The MetalKraft Process Can Make You a Better Contender in Your Industry
You’ll benefit from MetalKraft’s
- Value-Added Individualized Process
- Exceptional Customer Service
- Cost- and Time- Saving Efficiencies
- Innovation that finds you just what you need
The Smart Science Powering our Powder Metallurgy Process
MetalKraft uses a revolutionary highly developed method to manufacture precision metal parts so you get the best parts at the best price with the quickest possible delivery. The process involves mixing elemental or alloy powders, which are then compacted in a die. The resulting shape is sintered in an atmosphere-controlled furnace to convert mechanical bonds into metallurgical bonds. Our process is “chip-less” process, and the Power Metal uses roughly 97% of the starting material in the finished part, again a cost efficiency that helps you.
Your MetalKraft Advantage
Modern production technology can achieve a wide range of powder metal densities, so steel, stainless steel or bronze parts can now be used in an increasing number of applications. For you, this means exceptional quality at an exceptional cost. Consider these advantages of the MetalKraft powder metal process:
- Excel at producing multi-level, complex parts
- Eliminates or minimizes machining
- Maintains close dimensional tolerances
- Permits a wide variety of alloy systems
- Part to part repeatability
- Manufacture of complex shapes impractical with other processes
- Exceptional know-how, timeliness and customer service
The Three-Step Process
Elemental, partially alloyed or pre-alloyed metal powders are first blended with lubricants to produce a homogeneous mixture.

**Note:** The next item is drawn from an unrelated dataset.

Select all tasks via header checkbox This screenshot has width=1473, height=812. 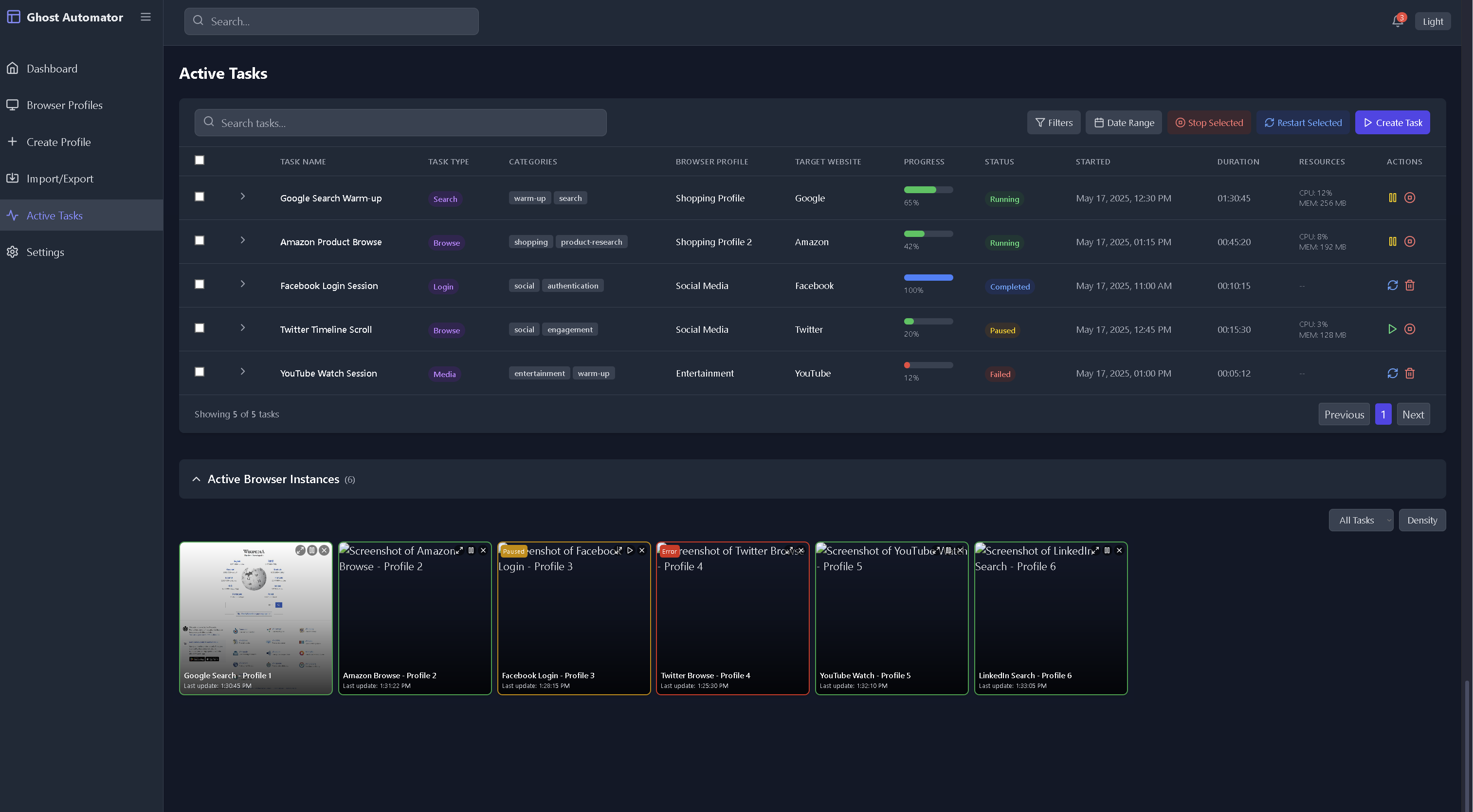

A controlled amount of a mixed powder is gravity fed into a precision die and then compacted. Compaction occurs at room temperature, at a pressure range of 25-50 tons per square inch. Compacting the loose powder produces a “green compact” which, with conventional pressing techniques, has the size and shape of the finished part when ejected from the press. Green compacts have sufficient strength for in-process handling. Typical compaction techniques use rigid dies, set into mechanical or hydraulic presses.
- Cycle Start
- Charge die w/powder
- Compaction begins
- Compaction complete
- Ejection of compact
- Recharging of die
Typically, the “green compact” is placed on a mesh belt which then moves slowly through a controlled atmosphere furnace. The parts are heated below the melting point of the base metal, held at the sintering temperature, then cooled. Basically a solid state process, sintering transforms compacted mechanical bonds between powder particles into metallurgical bonds. Typical sintering temperatures for ferrous based metals range from 2050- 2100 degrees F. Standard cycle times range from 2-3 hours.